Pixel coordinate grounding data:
···
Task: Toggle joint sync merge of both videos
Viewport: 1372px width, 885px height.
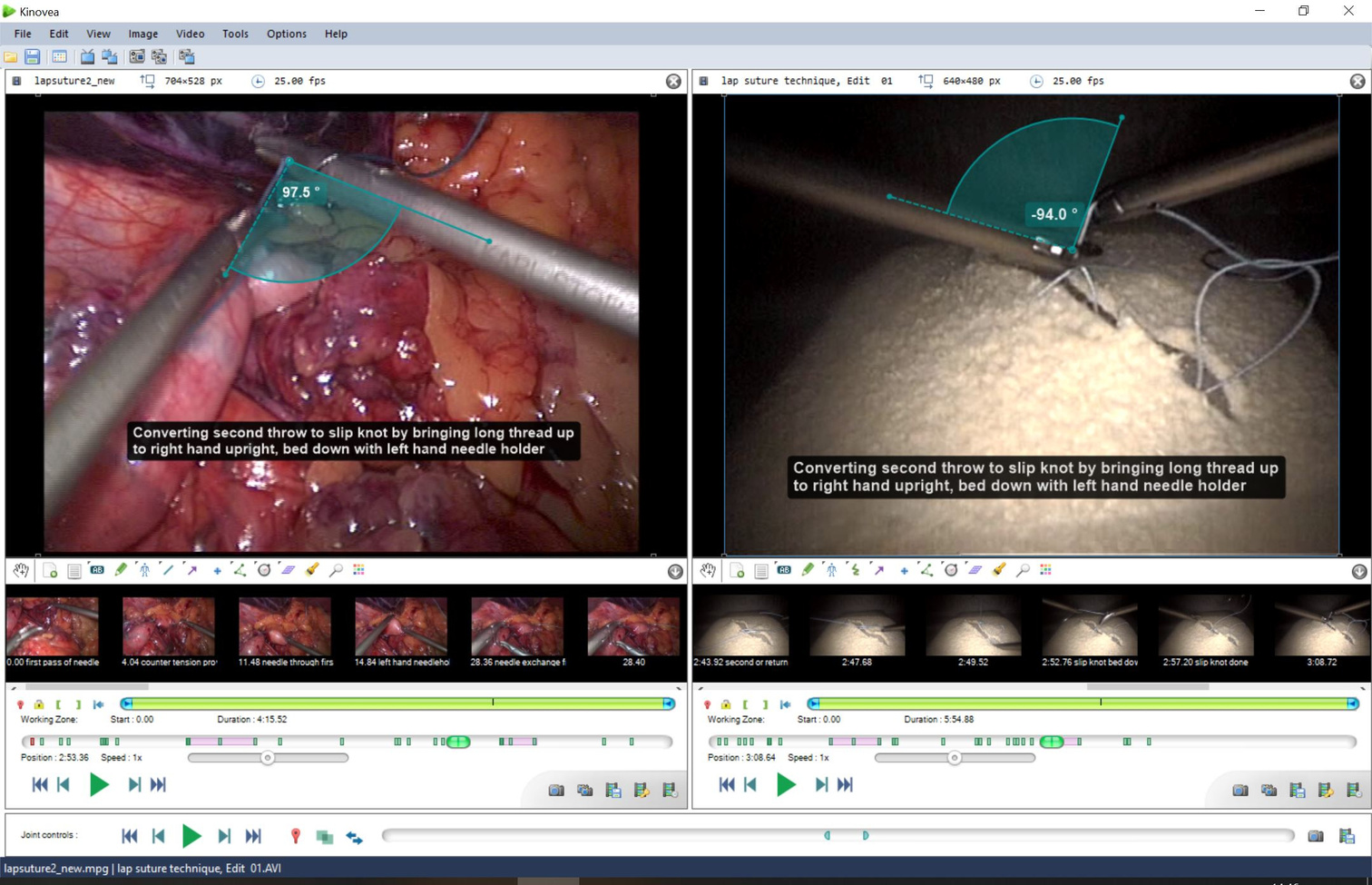Action: click(324, 836)
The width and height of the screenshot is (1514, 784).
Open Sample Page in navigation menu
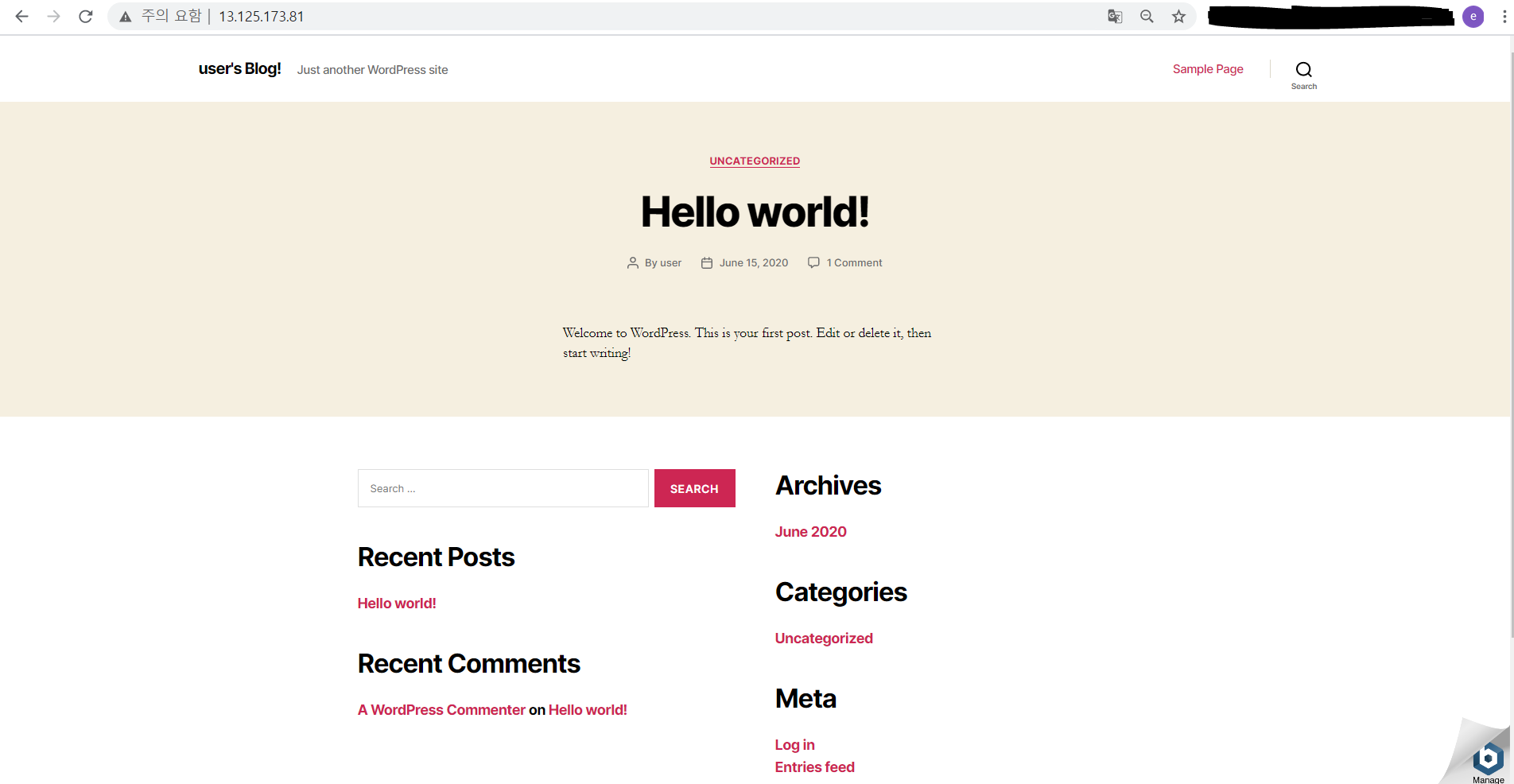(1207, 69)
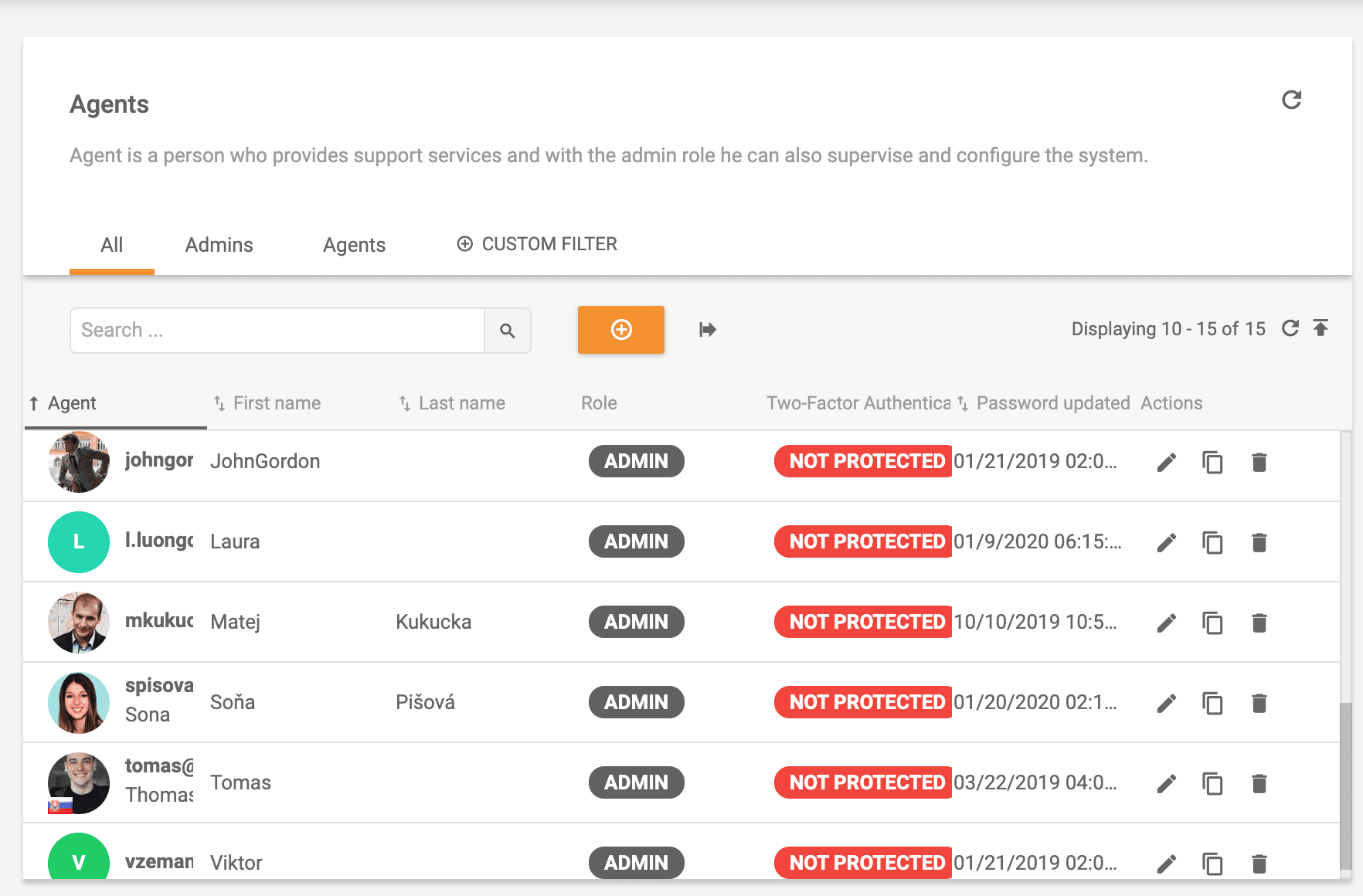Delete the Tomas agent row
Image resolution: width=1363 pixels, height=896 pixels.
(x=1259, y=783)
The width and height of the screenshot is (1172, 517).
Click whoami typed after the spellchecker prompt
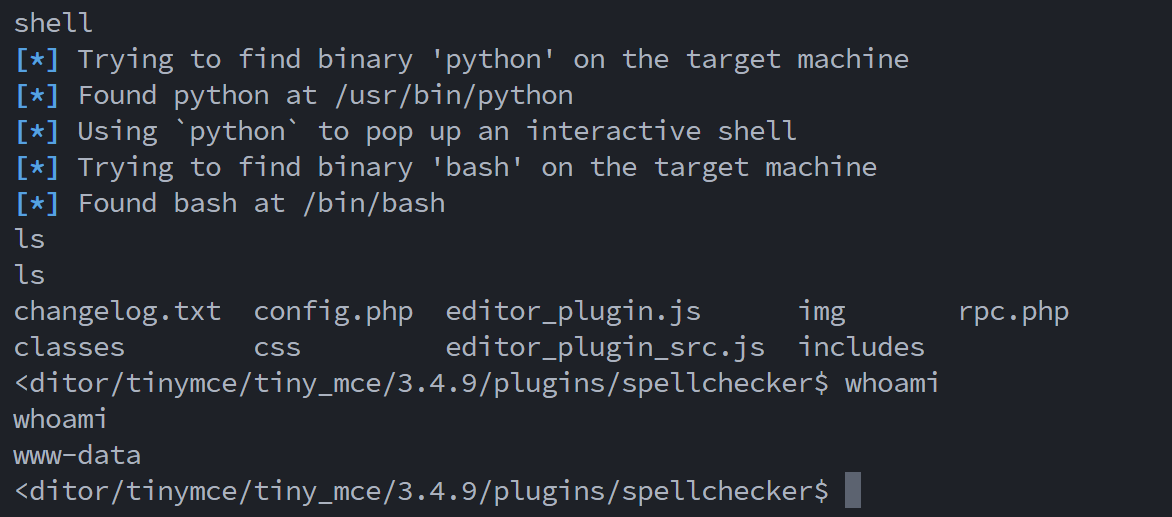tap(892, 383)
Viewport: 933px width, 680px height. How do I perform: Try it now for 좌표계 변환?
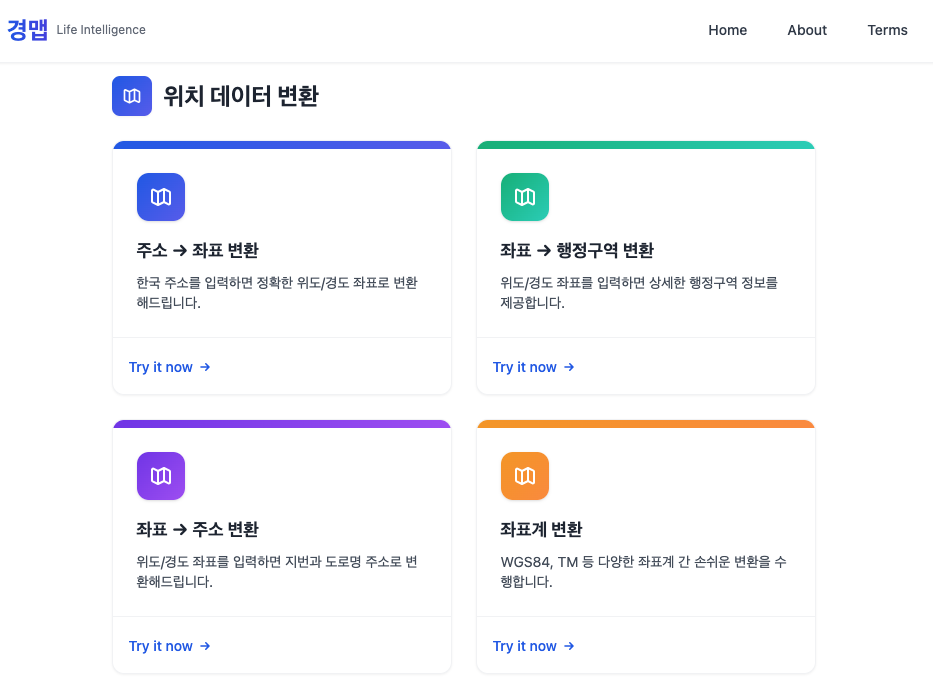(534, 646)
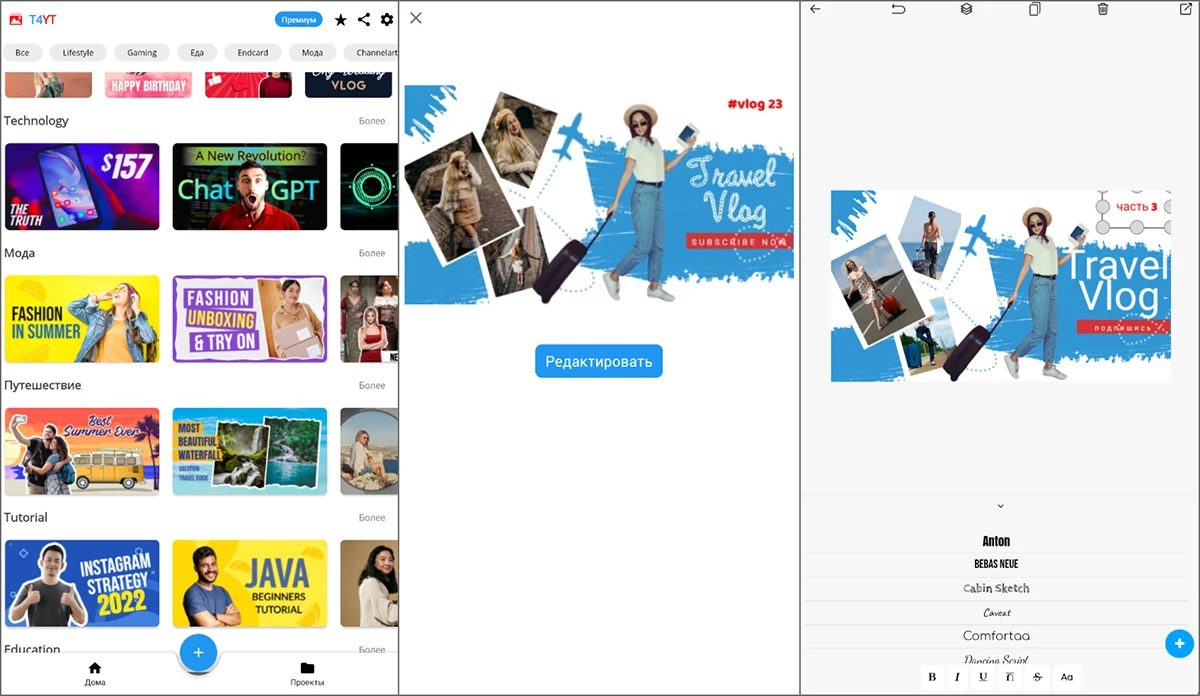Switch to the Проекты tab

point(307,674)
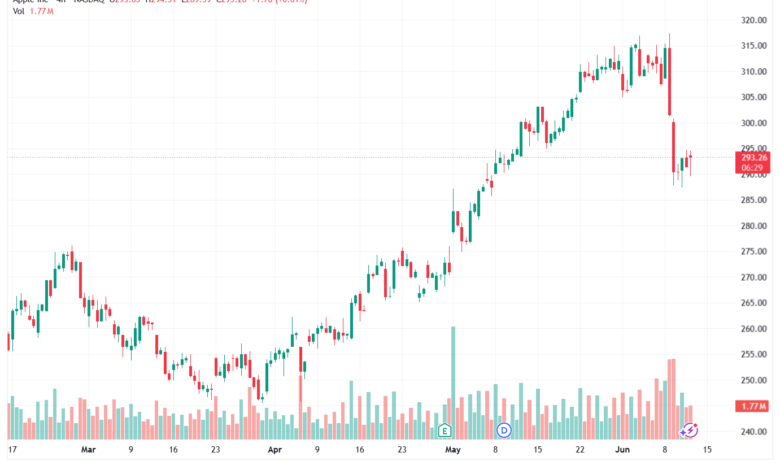
Task: Select the red 293.26 current price label
Action: click(x=753, y=163)
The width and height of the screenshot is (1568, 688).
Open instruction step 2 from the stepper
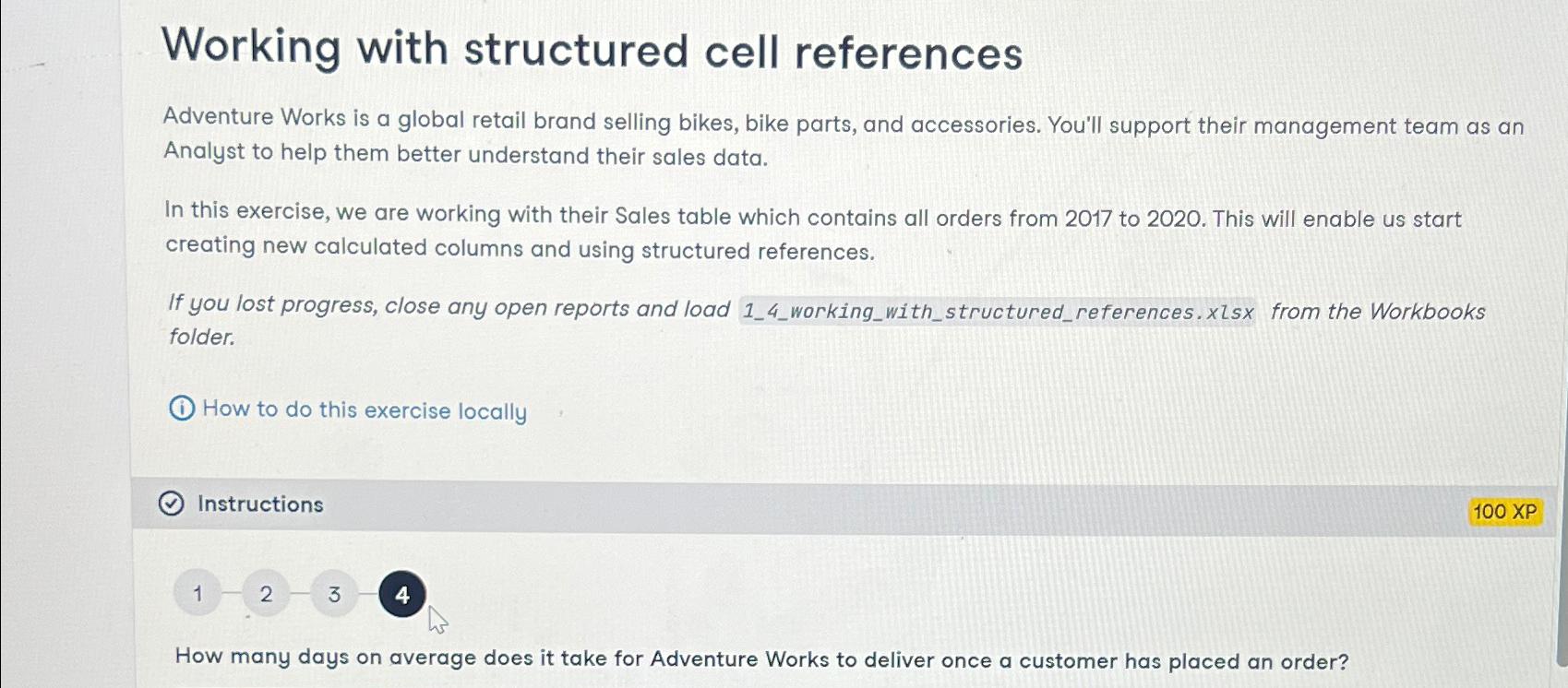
···
WHAT IS EXPECTED:
Give the records back exactly, with no pictures.

EXERCISE SOLUTION:
Task: Toggle joint sync merge of both videos
Viewport: 1372px width, 885px height.
Action: click(324, 836)
The width and height of the screenshot is (1514, 784).
Open Sample Page in navigation menu
(1207, 69)
Delete the Tomas agent row
Image resolution: width=1363 pixels, height=896 pixels.
(x=1259, y=783)
The width and height of the screenshot is (1172, 517).
Click whoami typed after the spellchecker prompt
tap(892, 383)
Viewport: 933px width, 680px height. How do I perform: Try it now for 좌표계 변환?
(534, 646)
Switch to the Проекты tab

point(307,674)
Task: Select the red 293.26 current price label
Action: click(x=753, y=163)
The width and height of the screenshot is (1568, 688).
Open instruction step 2 from the stepper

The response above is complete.